- COMPLETE THE FOLLOWING -
(a) From the Pfizer earnings report, reproduce the passage between "However, results were" and "with partner Bristol-Myers.", inclusive.
(b) In the Pfizer earnings report, by how much will the strong dollar and generic competition together reduce the company's 2015 revenue?
(c) Write the next part of the Pfizer earnings report, starting after its final sentence.

+++ EXCERPTED TEXT

The world's second-biggest drugmaker increased net income 2% to $2.4 billion, squeaking past Wall Street's expectations of adjusted profit of 50 cents per share by a penny.
Pfizer cut its 2015 earnings-per-share forecast by a nickel, to between $1.95 and $2.05, in the face of two fierce headwinds. Besides the strong dollar, it's still dealing with generic competition slashing sales of multibillion-dollar drugs that have lost patent protection. Most recently, painkiller Celebrex just got generic competition in the U.S.
New York-based Pfizer said those two factors will reduce 2015 revenue by a combined $6.8 billion. This quarter, its revenue fell 4% to $10.86 billion.
However, results were buoyed by continued cost-cutting and revenue from important new drugs. Those include arthritis pill Xeljanz, liver cancer drug Xalkori and Ibrance, for women with a common breast cancer subtype, plus Pfizer's share of profits from clot-preventing medicine Eliquis, a blockbuster it markets with partner Bristol-Myers.

++++++
+++ DATA LISTING

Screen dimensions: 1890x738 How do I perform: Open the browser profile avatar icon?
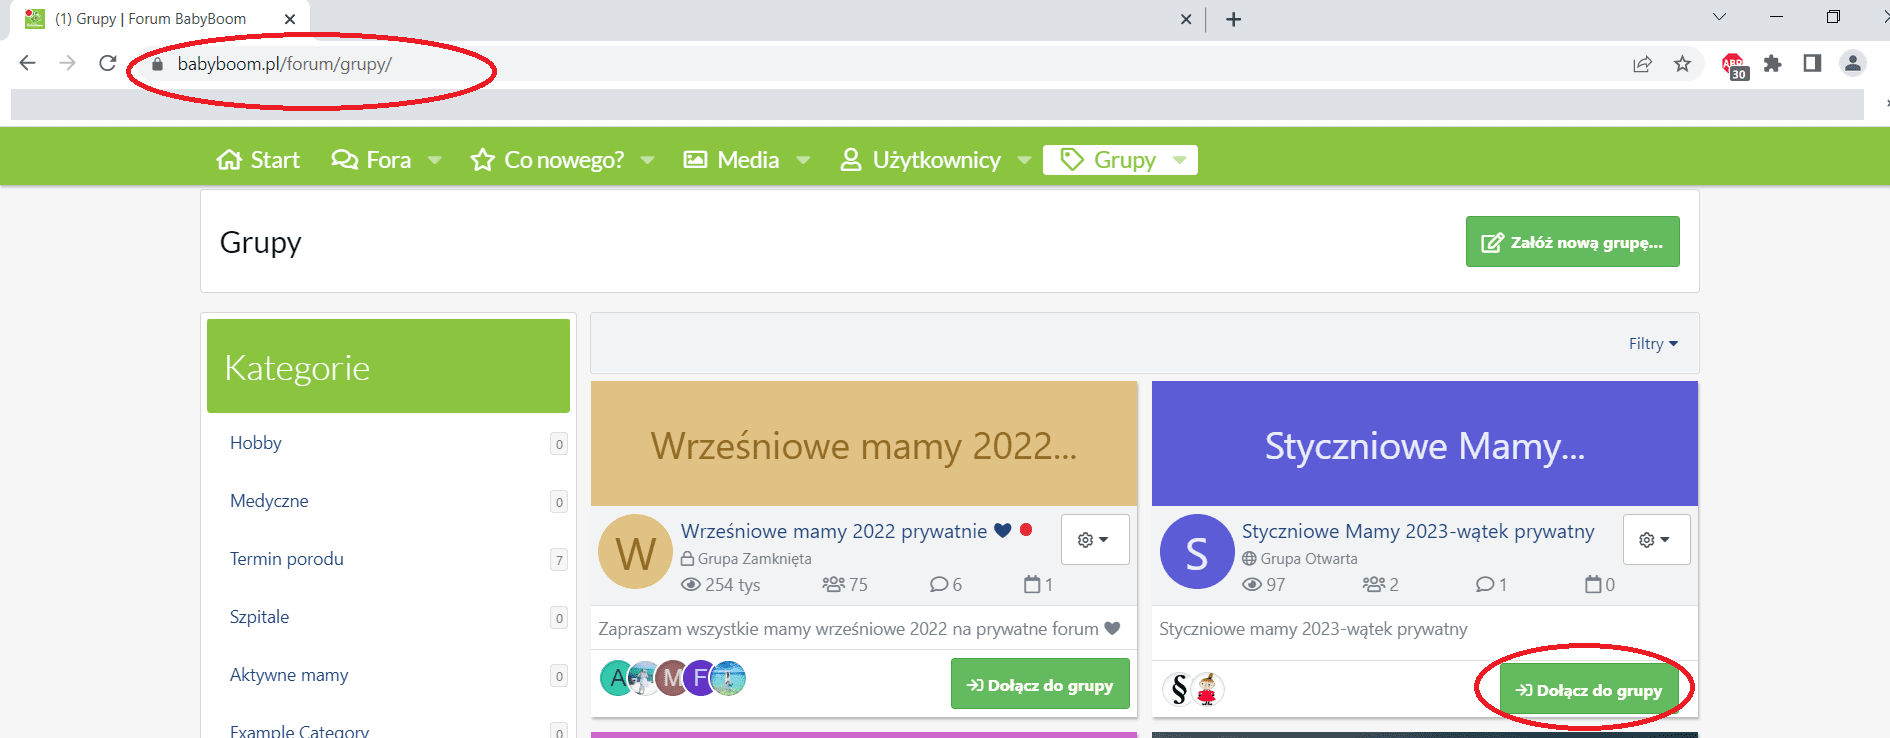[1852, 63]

++++++
+++ DATA LISTING

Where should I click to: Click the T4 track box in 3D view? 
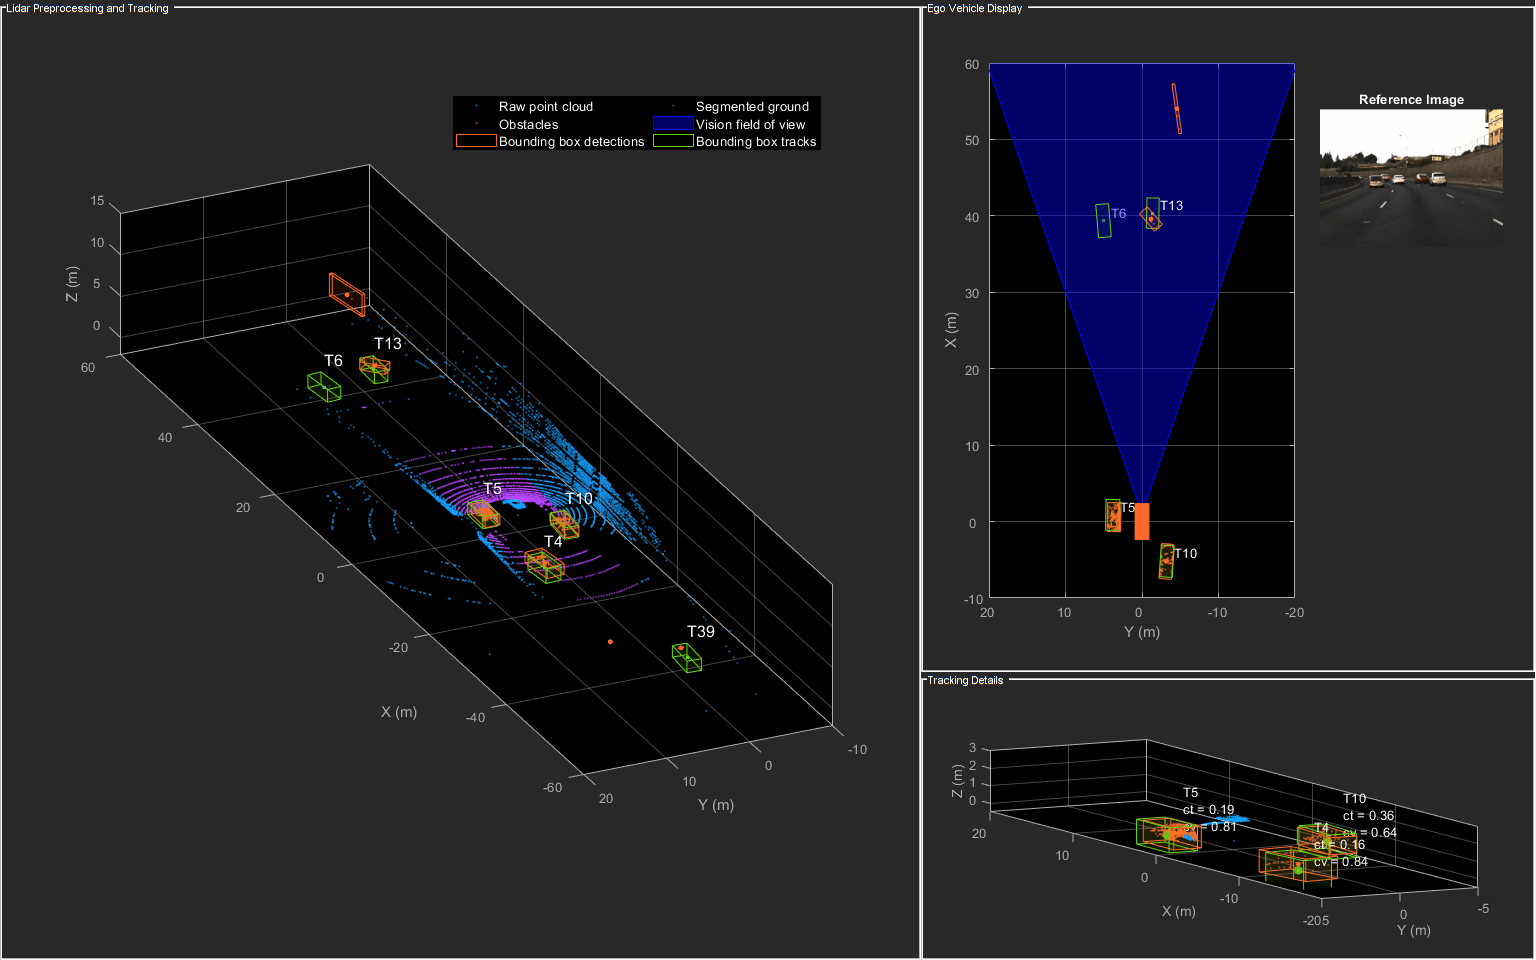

++++++

- ANSWERS TO THE PROBLEMS -
(a)
However, results were buoyed by continued cost-cutting and revenue from important new drugs. Those include arthritis pill Xeljanz, liver cancer drug Xalkori and Ibrance, for women with a common breast cancer subtype, plus Pfizer's share of profits from clot-preventing medicine Eliquis, a blockbuster it markets with partner Bristol-Myers.

(b) By a combined $6.8 billion.

(c)
The world's best-selling vaccine ever, Prevnar for preventing pneumonia and other infections, jumped 41% to $1.31 billion after recent approval of Prevnar 13, which blocks more strains of the bacteria.
The company said it plans to soon launch or apply for approval of some other new drugs and should close its $17 billion purchase of injectable and biologic drugmaker Hospira by year's end. That will boost revenue further.